[PROVIDED ENTRIES]
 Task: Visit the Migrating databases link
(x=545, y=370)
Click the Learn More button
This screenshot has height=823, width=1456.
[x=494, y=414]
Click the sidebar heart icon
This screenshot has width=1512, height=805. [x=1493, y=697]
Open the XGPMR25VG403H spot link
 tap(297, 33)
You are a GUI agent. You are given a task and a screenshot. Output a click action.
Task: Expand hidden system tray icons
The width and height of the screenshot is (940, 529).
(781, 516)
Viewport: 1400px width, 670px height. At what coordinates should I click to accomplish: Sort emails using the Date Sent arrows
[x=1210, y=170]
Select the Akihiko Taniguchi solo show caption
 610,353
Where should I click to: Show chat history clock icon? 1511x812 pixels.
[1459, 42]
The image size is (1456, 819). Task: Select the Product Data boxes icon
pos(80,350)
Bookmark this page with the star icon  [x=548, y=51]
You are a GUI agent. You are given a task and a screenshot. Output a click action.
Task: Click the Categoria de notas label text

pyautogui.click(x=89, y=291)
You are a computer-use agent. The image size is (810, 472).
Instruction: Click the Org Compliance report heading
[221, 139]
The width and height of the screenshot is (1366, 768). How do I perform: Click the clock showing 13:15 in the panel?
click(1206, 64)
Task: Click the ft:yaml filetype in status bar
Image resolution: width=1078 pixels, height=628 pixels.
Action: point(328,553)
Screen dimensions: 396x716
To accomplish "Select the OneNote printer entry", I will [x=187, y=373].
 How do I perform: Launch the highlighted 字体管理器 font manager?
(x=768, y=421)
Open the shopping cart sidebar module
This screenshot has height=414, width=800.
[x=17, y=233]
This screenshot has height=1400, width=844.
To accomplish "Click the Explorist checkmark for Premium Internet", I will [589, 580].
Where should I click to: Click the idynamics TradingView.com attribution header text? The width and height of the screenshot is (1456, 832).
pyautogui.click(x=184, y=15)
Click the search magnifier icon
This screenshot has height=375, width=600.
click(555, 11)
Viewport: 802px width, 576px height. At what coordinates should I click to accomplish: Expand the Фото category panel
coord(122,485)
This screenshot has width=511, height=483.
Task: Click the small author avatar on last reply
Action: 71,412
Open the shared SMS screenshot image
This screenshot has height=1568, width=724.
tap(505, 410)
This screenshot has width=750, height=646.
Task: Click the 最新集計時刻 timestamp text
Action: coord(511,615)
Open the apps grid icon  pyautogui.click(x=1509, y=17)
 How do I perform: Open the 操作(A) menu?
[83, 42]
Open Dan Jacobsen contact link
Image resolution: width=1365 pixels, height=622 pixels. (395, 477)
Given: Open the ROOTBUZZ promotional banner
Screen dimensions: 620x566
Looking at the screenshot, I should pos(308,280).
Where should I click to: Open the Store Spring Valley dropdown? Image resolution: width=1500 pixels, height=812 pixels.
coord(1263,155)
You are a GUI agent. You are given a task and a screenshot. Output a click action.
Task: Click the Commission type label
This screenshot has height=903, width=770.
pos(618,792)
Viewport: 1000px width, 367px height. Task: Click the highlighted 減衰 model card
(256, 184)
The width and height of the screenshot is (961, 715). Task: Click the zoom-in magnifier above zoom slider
[/PROVIDED ENTRIES]
**YOUR GOAL**
Copy out precisely those lines which run from the one containing "Where should I click to: Open" to the end of the material.

**RESULT OF THE EXERCISE**
Where should I click to: Open the Store Spring Valley dropdown? Image resolution: width=1500 pixels, height=812 pixels.
coord(1263,155)
You are a GUI agent. You are given a task and a screenshot. Output a click action.
Task: Click the Commission type label
This screenshot has height=903, width=770.
pos(618,792)
Viewport: 1000px width, 367px height. Task: Click the highlighted 減衰 model card
(256, 184)
The width and height of the screenshot is (961, 715). Task: Click the zoom-in magnifier above zoom slider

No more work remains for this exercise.